O presidente russo, Vladimir Putin, assinou um decreto segundo o qual os cidadãos da Ucrânia que vivem nas partes ocupadas pela Rússia de Kherson, Zaporíjia, Lugansk e Donetsk que desejam manter sua cidadania ucraniana só podem permanecer nelas até 1º de julho de 2024. Depois disso, eles arriscam serem deportados dessas regiões ocupadas.

“Ameaças constantes”

A DW conversou com pessoas que vivem nas partes ocupadas das regiões de Kherson e Zaporíia. Elas confirmaram que os ucranianos estão sendo forçados a tirar passaporte russo. Por questões de segurança, nenhuma das pessoas quer ser identificada.

“Soldados russos revistaram tudo em nossa casa. Quando mostrei meu passaporte ucraniano, gritaram que eu deveria trocá-lo por um russo, caso contrário meu carro seria levado embora e eu seria deportado”, disse um idoso de Kherson.

Uma mulher da região de Zaporíjia foi às lágrimas ao contar como os ocupantes russos ameaçaram deportar seus filhos pequenos para a Rússia se ela não solicitasse imediatamente um passaporte russo.

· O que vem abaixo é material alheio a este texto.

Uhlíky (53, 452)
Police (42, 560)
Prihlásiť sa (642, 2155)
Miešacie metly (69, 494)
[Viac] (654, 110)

Outra mulher foi ameaçada por soldados russos que lhe “colocaram um saco na cabeça” porque ela se recusou a mudar de cidadania. “Aguentamos até o fim, não queríamos aceitar um passaporte russo. Mas é insuportável e assustador”, disse à DW a mulher, que mora na região costeira do Mar de Azov.

Por que a pressa?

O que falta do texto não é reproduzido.